Considerations for Peak Planter Performance (Simer Virk and Wesley Porter): For cotton growers,
this is a perfect time to start inspecting planters and perform any required maintenance on components to
ensure peak planter performance during field operation. Planting mistakes due to improper setup and
maintenance can lead to costly emergence penalties that impact yield potential. Growers can access and
utilize a planter checklist available here PlanterChecklist_C1231.pdf (uga.edu), and make sure to go
through each planter component carefully to ensure its proper setup and functioning. Please remember
that this checklist provides some general guidelines for inspection and setup of different planter
components but the exact setup for each planter component will depend on your planter type, crop being
planted (cotton in this case), and the current field conditions. Therefore, make sure to spend some time
and verify the in-field planter performance by consistently performing checks in the field during planting,
and also make any required adjustments as soil or field conditions change among or within the fields.

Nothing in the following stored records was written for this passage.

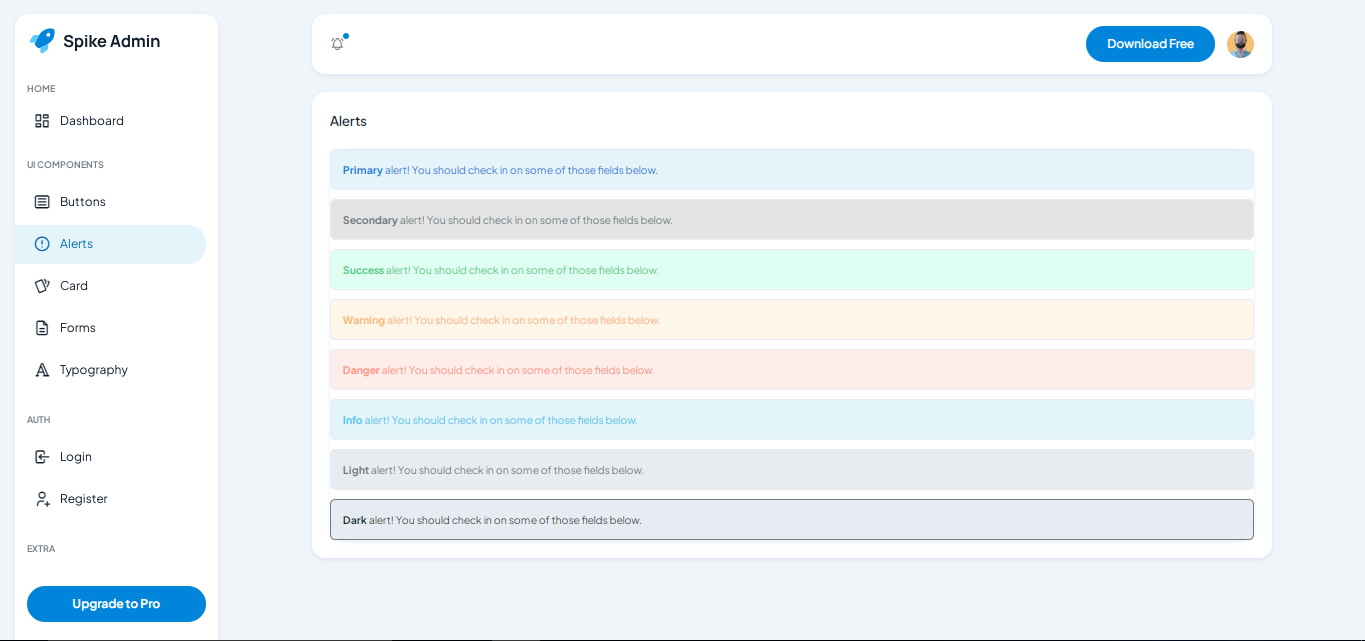This screenshot has height=641, width=1365.
Task: Click the notification bell icon
Action: point(338,44)
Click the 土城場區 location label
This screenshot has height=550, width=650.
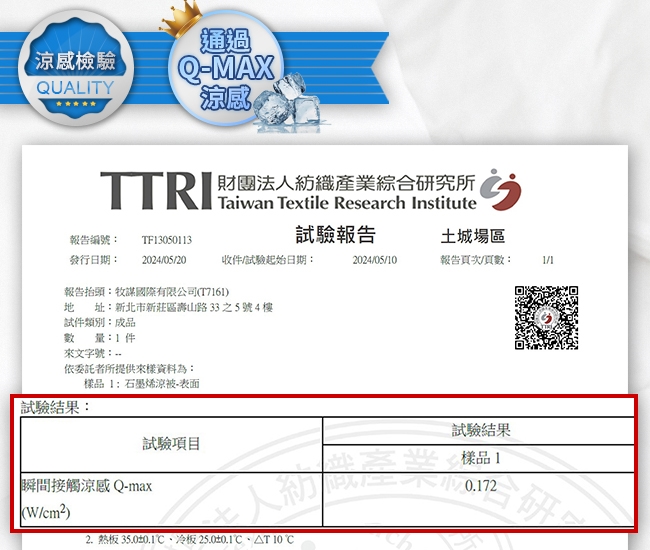click(473, 237)
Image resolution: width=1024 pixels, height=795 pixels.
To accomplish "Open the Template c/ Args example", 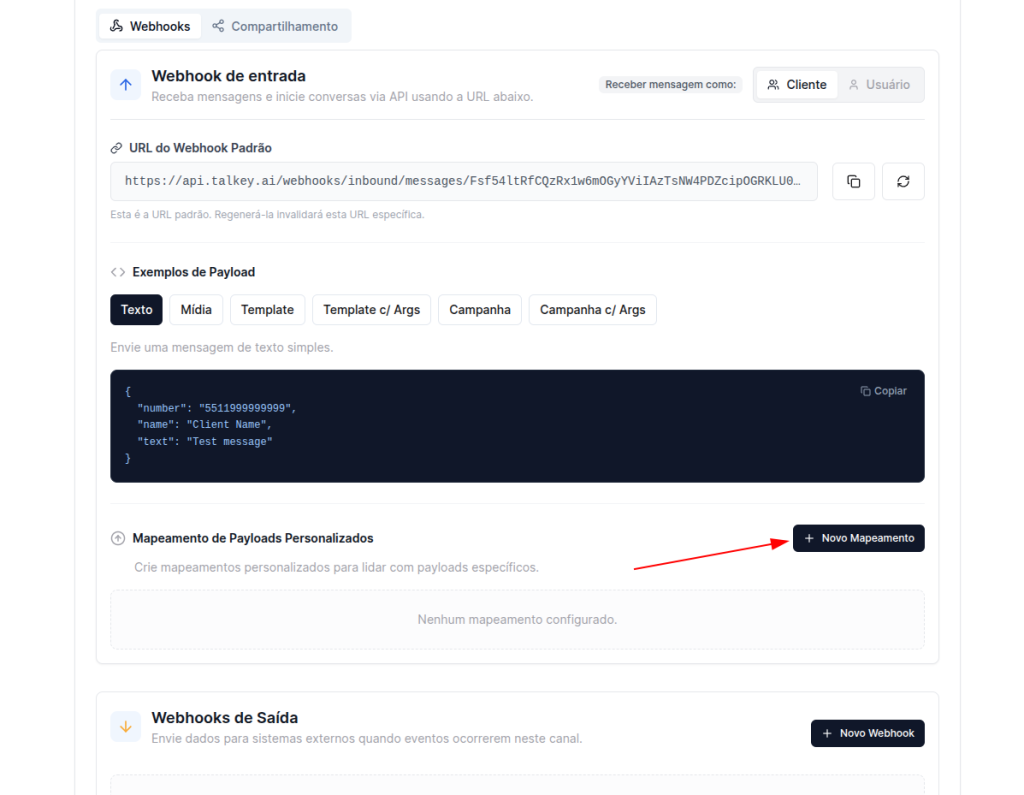I will tap(371, 310).
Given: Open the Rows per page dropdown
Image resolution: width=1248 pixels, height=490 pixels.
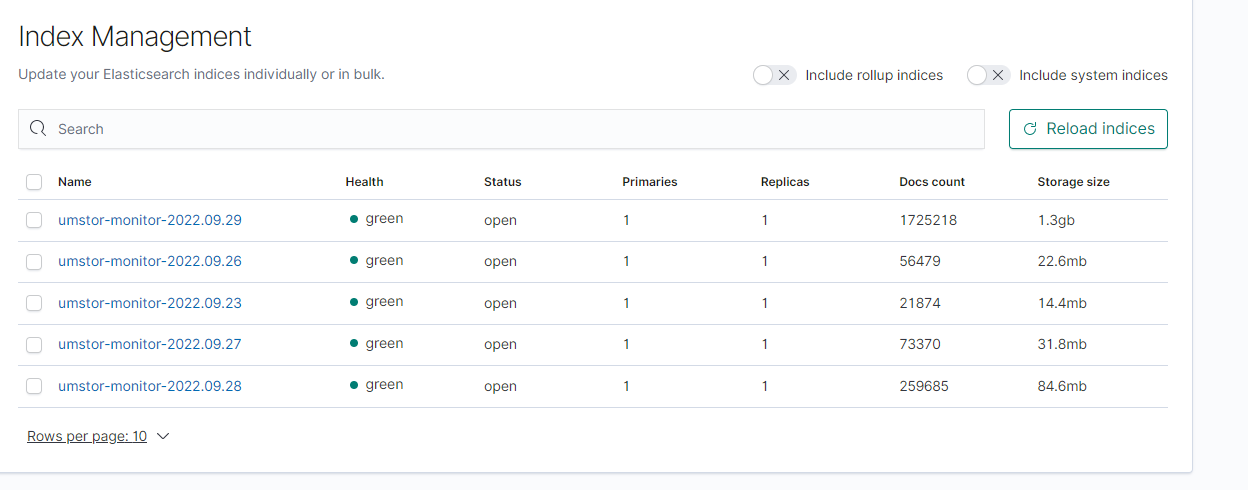Looking at the screenshot, I should [98, 436].
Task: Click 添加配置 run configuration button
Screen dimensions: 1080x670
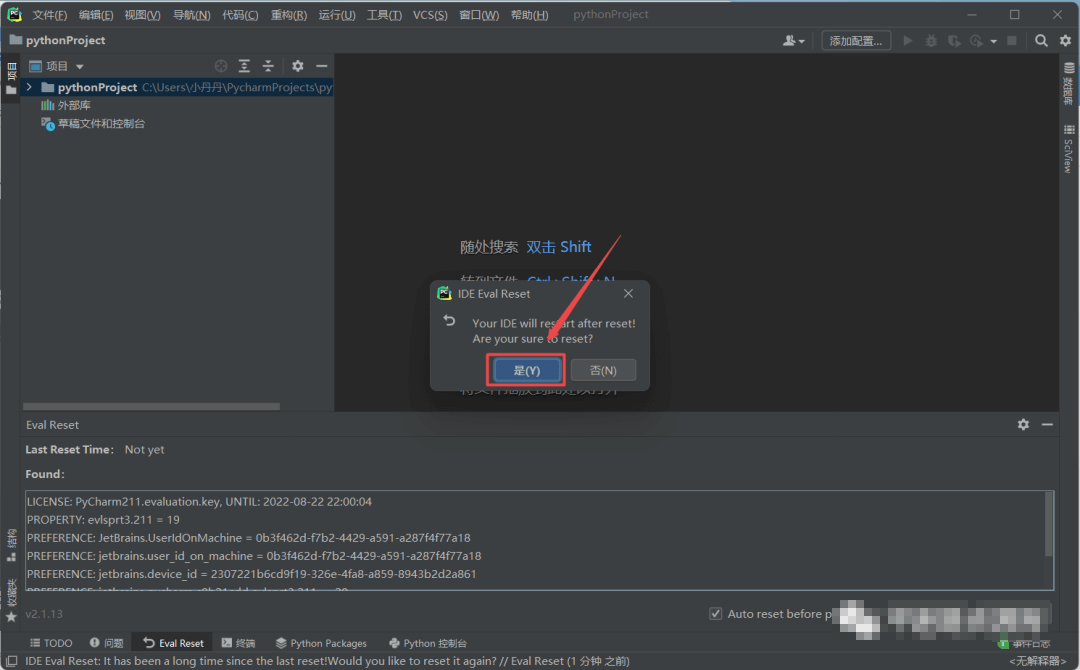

Here are few key points to remember related to planter setup and checking in-field performance when
planting cotton, and ensure that each planter component is optimized for the soil type and field conditions
1. Seed depth – Recommended seed depth for planting cotton is 0.5 to 1.0 inches. Verify seed depth
before planting both on a hard surface and in the field. Mechanical seed depth settings can vary among
the row-units on the same planter so make sure to check planted seed depth for each row-unit and
make necessary adjustments as needed. This is very important especially when planting at shallower
planting depths (0.5 inch) as even a small deviation from required depth setting on some row-units can
result in seeds sitting on the ground instead of in the soil with proper seed-to-soil contact.
2. Downforce – Planter downforce is important to achieve target seeding depth so make sure the
downforce system (mechanical or active) is set to apply enough downforce on each row-unit. For
planting cotton, the required downforce could range anywhere from none (just the row-unit weight
itself) up to 200 lbf depending on soil type, moisture and field conditions. Lighter sandy soils and
conventional tillage systems will require considerably less downforce than heavy loamy soils and
conservation systems. Remember it is common to have variable soil and field conditions within a
same field, so make sure to make those adjustments as field conditions change or within the same
field or from one field to another
3. Seeding Rate – Recommended seeding rate for cotton is at least 2 seeds per row-foot to attain a plant
population of 1.5 to 1.75 plants per row-foot. For growers planting closer to 2 seeds per row-foot, it is
critical to avoid any seed metering issues as it may lower the planted population below the minimum
recommended seeding rate. For growers without a seed monitor, it is highly recommended to check
seed singulation on a test stand for seed meters before planting at your preferred seeding rate and
planting speed. Unnecessary skips or multiples will result in poor or uneven stand establishment
which can further impact yield if stand is reduced significantly. Cotton seed being smaller than corn
and peanut seeds is also very sensitive to vacuum pressure, so make sure to adjust the vacuum
appropriately to avoid skips and multiples.
4. Seed Placement and Seed-to-Soil Contact – Proper setup and functioning of row-cleaners (when
planting in conservation systems), double-disc openers, gauge-wheels, and closing wheels for
prevalent field conditions is critical to attain adequate seed placement and proper seed-to-soil contact.
Make sure that the double-disc openers are creating a true V-shape furrow, gauge-wheels are running
tightly (but not excessive) against the opening-discs, and closing wheels are aligned perfectly behind
the planter and set to apply adequate pressure on the furrow.
5. Planting Technology – Issues with planting technology in middle of the planting season can cost
significant time and money. Make sure to perform a thorough and timely (at least a week or more)
inspection before planting to check status and functioning of all technology components including
GPS, seed monitor, wiring harnesses, seed tube sensors, rate control module, electric seed meters, and
active downforce system as well as for any subscription or latest firmware updates for the GPS and
seed monitoring display.
Lastly, remember that planter settings can vary from one planter to another so make sure to check and
follow the settings recommended in the operator’s manual while using the planter checklist and points
outlined above to set up your planter for peak performance.